Writes into pre-allocated arrays (ap_inds, event_rps, haz_arr_ptr) that are owned by the caller and reused across events.
The buffer stores the dense areaperil index (from areaperil_id_ind) rather than the raw areaperil_id, so downstream consumers (reconstruct_coverages) can index item_map_ja_offsets directly and skip a second id_index lookup.
- Args:
event_footprint (np.array[Event or footprint_event_dtype]): footprint entries. areaperil_id_ind (np.array): id_index structure for known areaperil_ids. dynamic_footprint (boolean): true if there is dynamic_footprint. ap_inds (np.array[uint32]): pre-allocated output buffer for dense areaperil indices. event_rps (np.array[int32]): pre-allocated output buffer for return periods (dynamic only). haz_arr_ptr (np.array[int64]): pre-allocated output buffer for hazard pdf offsets.
- Returns:
Nhaz_arr_this_event (int): number of areaperils stored. If zero, no items have losses. haz_pdf (np.array[haz_arr_type]): hazard intensity pdf (freshly sliced).

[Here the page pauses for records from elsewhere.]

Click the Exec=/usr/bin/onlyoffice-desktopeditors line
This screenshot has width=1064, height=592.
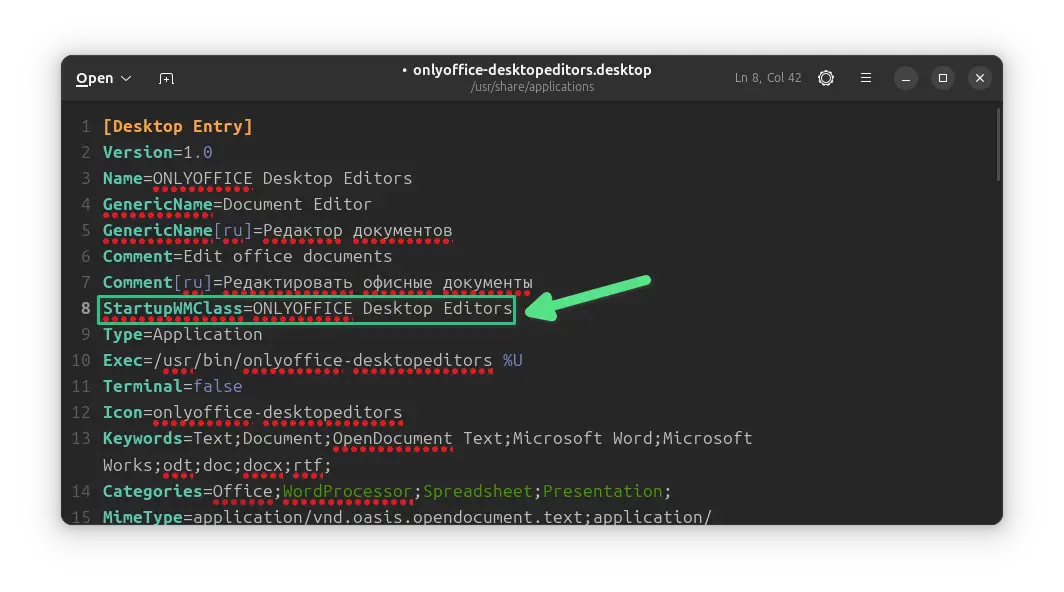click(297, 360)
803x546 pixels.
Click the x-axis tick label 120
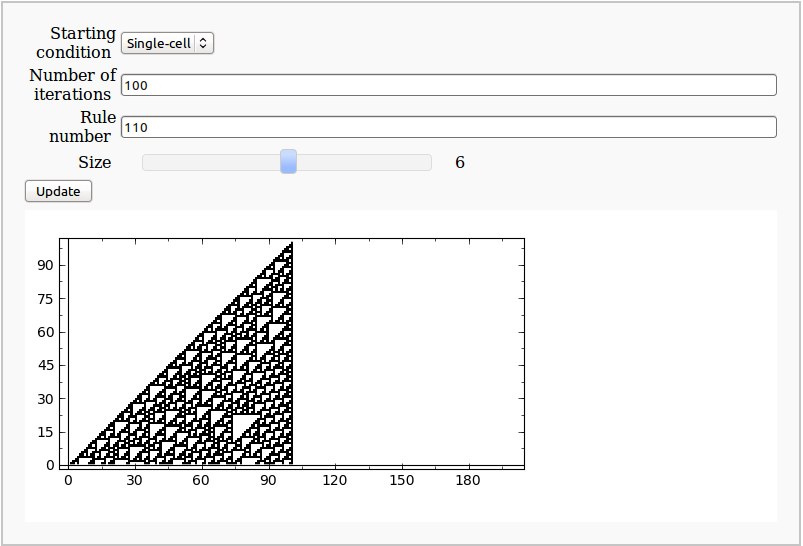[335, 481]
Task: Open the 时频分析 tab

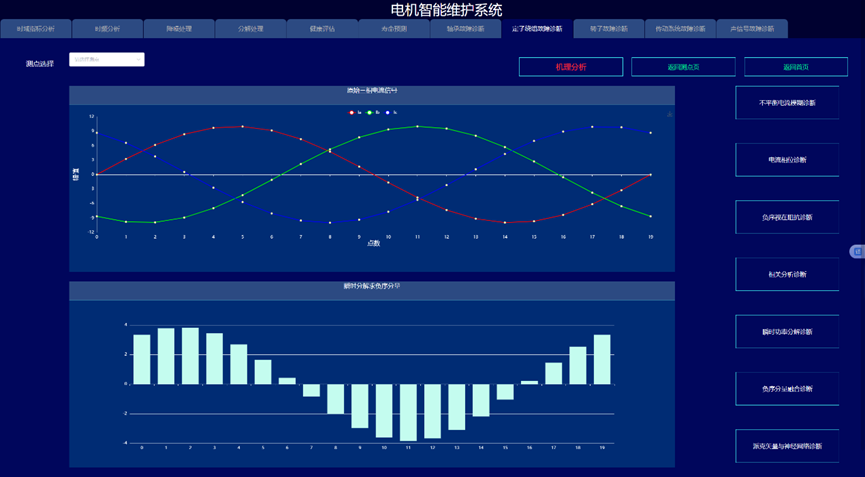Action: 108,29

- oasislmf.pytools.gulmc.manager.reconstruct_coverages(compute_info, ap_inds, Nhaz_arr_this_event, event_rps, item_map_ja_offsets, item_map_ja_vuln_ja_offsets, item_map_ja_vuln_ja_item_idxs, items, item_cdf_group_idx, coverages, compute, haz_seeds, haz_peril_correlation_groups, haz_corr_seeds, vuln_seeds, damage_peril_correlation_groups, damage_corr_seeds, dynamic_footprint, byte_mv, group_seq_rng_index, hazard_group_seq_rng_index)[source]¶
Register each item to its coverage and prepare per-item event data for loss computation.
For each (areaperil_id, vulnerability_id) pair present in the event footprint, iterates over all mapped items and:
Computes deterministic hash-based random seeds for hazard and damage sampling, using group_id and hazard_group_id respectively. Seeds are deduplicated via pre-allocated arrays indexed by sequential group ids.

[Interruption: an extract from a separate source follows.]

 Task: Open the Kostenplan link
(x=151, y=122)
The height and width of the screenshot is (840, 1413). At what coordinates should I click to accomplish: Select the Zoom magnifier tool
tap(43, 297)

Maps each item to its coverage structure, tracking the start offset and count.
Stores per-item event data (haz_arr_i, rng_index, hazard_rng_index, eff_cdf_id) in the items_event_data array. The eff_cdf_id is the pre-computed CDF group index from item_cdf_group_idx.
- Args:
- compute_info (gulmc_compute_info_type): computation state; coverage_i, coverage_n,
and event_id fields are read/written.
- ap_inds (np.array[uint32]): dense areaperil indices present in the event footprint
(from process_areaperils_in_footprint), length >= Nhaz_arr_this_event.
Nhaz_arr_this_event (int): number of valid entries in ap_inds. event_rps (np.array[int32]): parallel array of return periods per areaperil (dynamic only). item_map_ja_offsets (np.array[oasis_int]): L1 CSR offsets (N_areaperil + 1). item_map_ja_vuln_ja_offsets (np.array[oasis_int]): L2 CSR offsets (N_pairs + 1). item_map_ja_vuln_ja_item_idxs (np.array[oasis_int]): flat item indices into items array. items (np.ndarray): items table merged with correlation parameters, containing
group_id, hazard_group_id, coverage_id, group_seq_id, hazard_group_seq_id, etc.

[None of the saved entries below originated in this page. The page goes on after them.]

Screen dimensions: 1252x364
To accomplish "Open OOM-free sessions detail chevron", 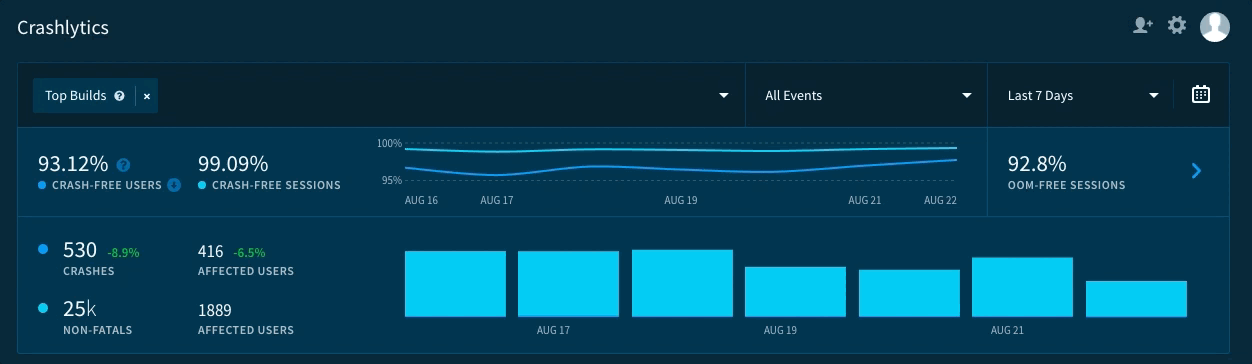I will tap(1196, 171).
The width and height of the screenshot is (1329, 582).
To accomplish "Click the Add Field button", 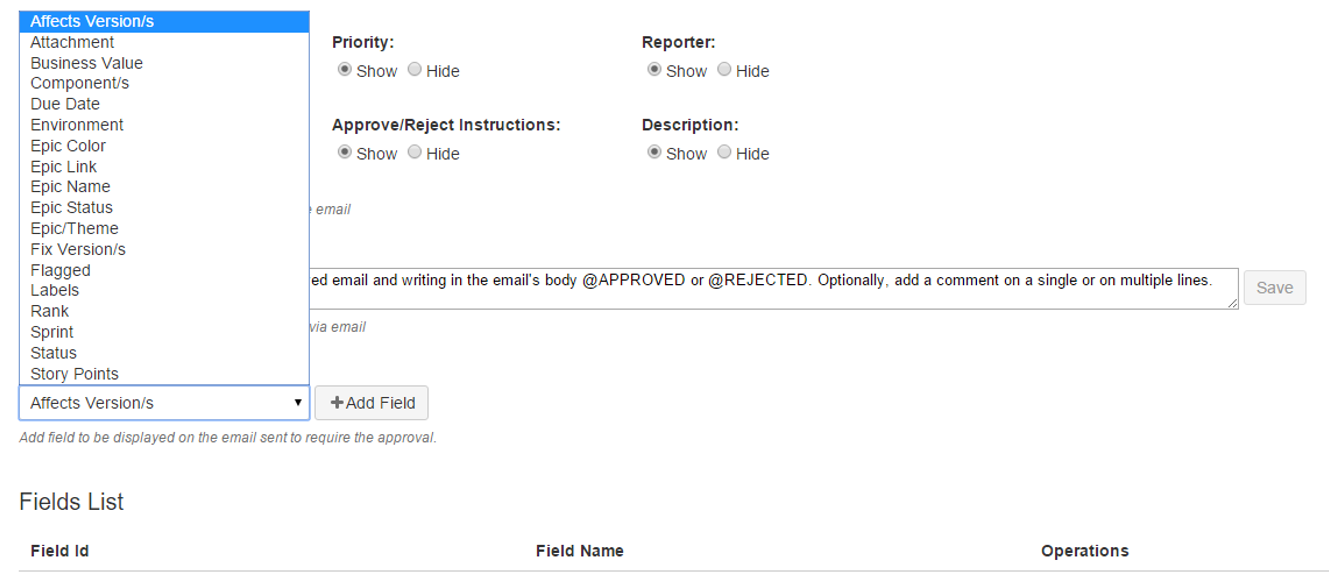I will 371,403.
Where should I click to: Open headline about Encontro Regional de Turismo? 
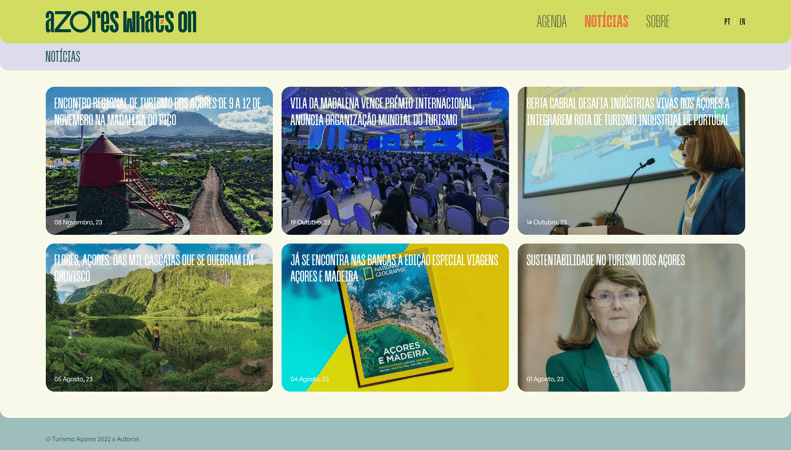[158, 111]
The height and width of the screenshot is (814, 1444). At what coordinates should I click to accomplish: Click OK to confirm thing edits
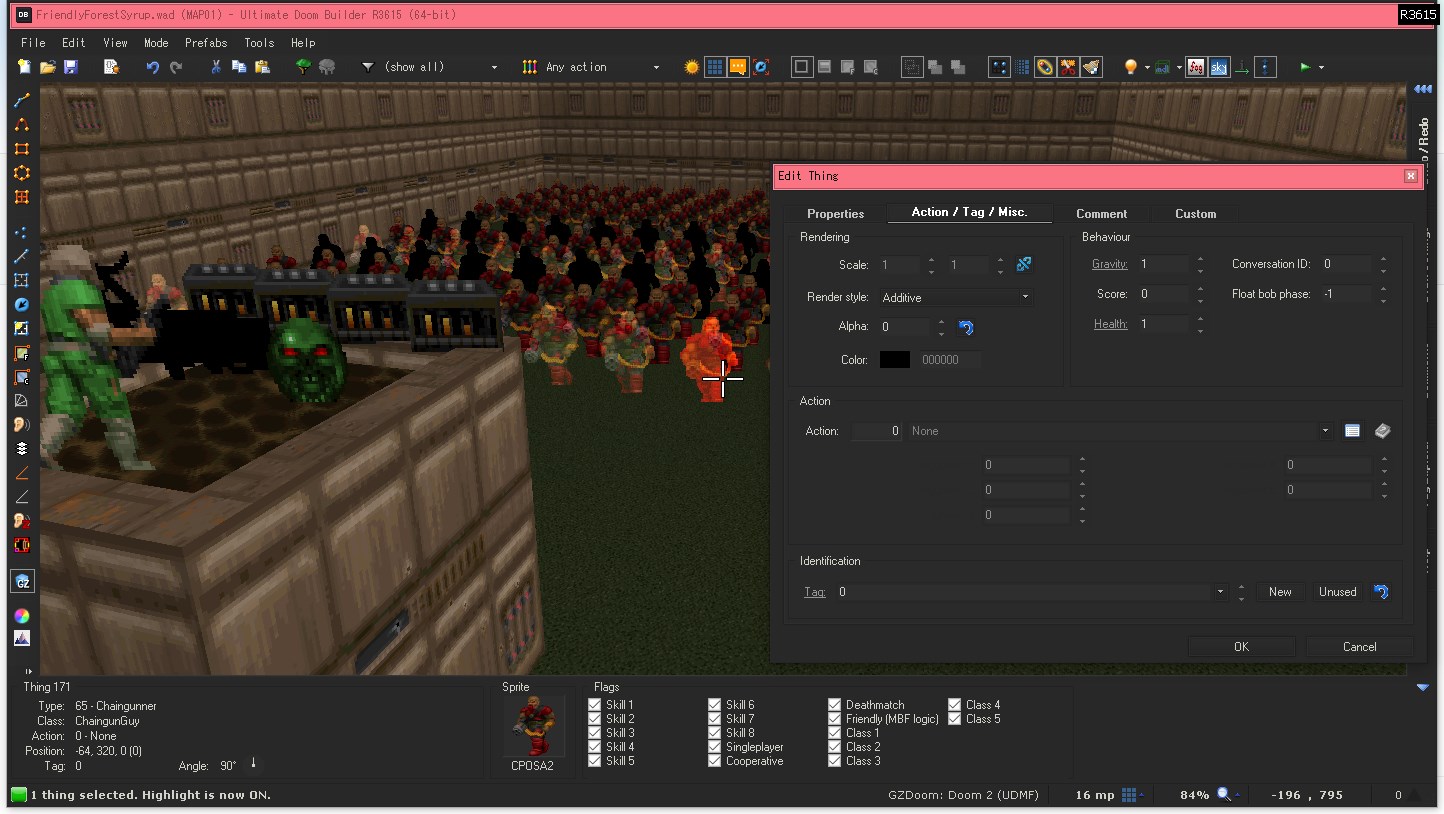[1241, 646]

item_cdf_group_idx (np.array[int64]): pre-computed mapping from item_idx to CDF group index. coverages (numpy.array[coverage_type]): coverage data indexed by coverage_id. compute (numpy.array[int]): output buffer for the list of coverage_ids to be computed. haz_seeds (numpy.array[int]): output buffer for hazard intensity random seeds. haz_peril_correlation_groups (numpy.array[int]): unique peril correlation groups for hazard. haz_corr_seeds (numpy.array[int]): output buffer for hazard correlation seeds. vuln_seeds (numpy.array[int]): output buffer for damage random seeds. damage_peril_correlation_groups (numpy.array[int]): unique peril correlation groups for damage. damage_corr_seeds (numpy.array[int]): output buffer for damage correlation seeds. dynamic_footprint (None or object): None if no dynamic footprint, otherwise truthy. byte_mv (numpy.array[byte]): output byte buffer, may be resized if needed. group_seq_rng_index (numpy.array[int64]): pre-allocated array of size n_unique_groups,
used for O(1) group_id to rng_index mapping (reset to -1 each event).
- hazard_group_seq_rng_index (numpy.array[int64]): pre-allocated array of size
n_unique_haz_groups, for hazard_group_id to rng_index mapping.
- Returns:
- tuple: (items_event_data, rng_index, hazard_rng_index, byte_mv)
items_event_data (numpy.array[items_MC_data_type]): per-item data including item_idx, haz_arr_i, rng_index, hazard_rng_index, eff_cdf_id.
rng_index (int): number of unique damage random seeds generated.
hazard_rng_index (int): number of unique hazard random seeds generated.
byte_mv (numpy.array[byte]): output buffer, possibly resized.